How To Register To Vote and Why You Should Be

How To Register To Vote and Why You Should Be

If you haven’t registered to vote, please stop reading, click here to find out how to register where you live. If you have registered, please read on for some reasons why you should encourage people you know to register as well.

Democracy rests on the consent of the governed. Consent is expressed through voting. And voting starts with registration. Regardless of your views, the very act of registering means you have skin in the game. It means you care enough about the direction of the country to not let others speak for you.

Labels are not motivating factors in voter registration. For many years, national trends in party affiliation among registered voters indicate a roughly one-third split among Democrat, Republican and non-affiliated, with a small edge for unaffiliated. While independent and non-affiliated voters often lean toward one of the two major parties, these registration figures indicate that the majority of Americans continue to signal that they primarily want elected officials to come up with solutions and deliver results. If they thought one party had a lock on common sense, centrist solutions, there wouldn’t be so many unaffiliated voters.

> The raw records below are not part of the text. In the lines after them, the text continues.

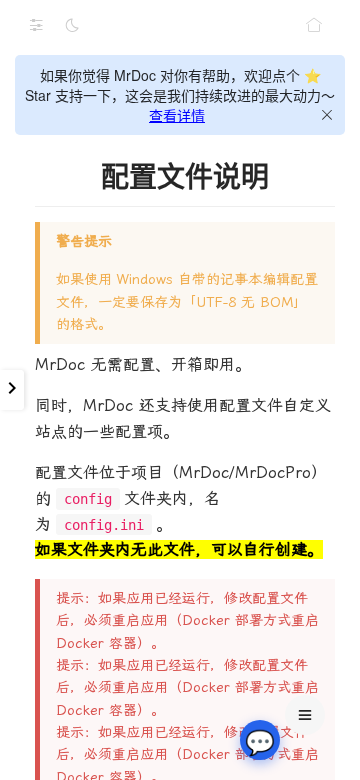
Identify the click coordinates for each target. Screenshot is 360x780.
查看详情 (177, 115)
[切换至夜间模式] (72, 25)
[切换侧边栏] (36, 25)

Off-year elections tend to have lower turnout than presidential election years. In 2022, however, a 50-50 U.S. Senate and a razor-thin Democratic majority in the U.S. House have raised the stakes. The results will set the stage for 2024. At the same time, regardless of which party controls which chamber, the next two years will test whether those elected can deliver on so-called kitchen table issues most Americans care about or prepare for another possible showdown where unpopular candidates and extremists in both parties dominate the debate.

Two thirds of registered voters cast ballots in 2020, the biggest turnout in 120 years. At the same time, even in a year with profound consequences some 80 million Americans opted not to vote. According to a poll commissioned by NPR and the Medill School of Journalism, 30 percent of these non-voters cited not being registered as the reason.

There might be a “chicken-egg” scenario for some of these voters. If politics wasn’t dominated by loudest partisans and if candidates felt more pressure to work across the aisle and be accountable to voters instead of party leaders, more people would register and vote.

In 2022, Americans should register and vote in record numbers, thereby sending a signal that they are engaged and want solutions. That would show those vying for office in 2024 that there is more to the electorate than partisan activists with agendas outside the mainstream. If office seekers fail to get the message in 2022, registered voters can look for alternatives in 2024. But first, they must register to vote.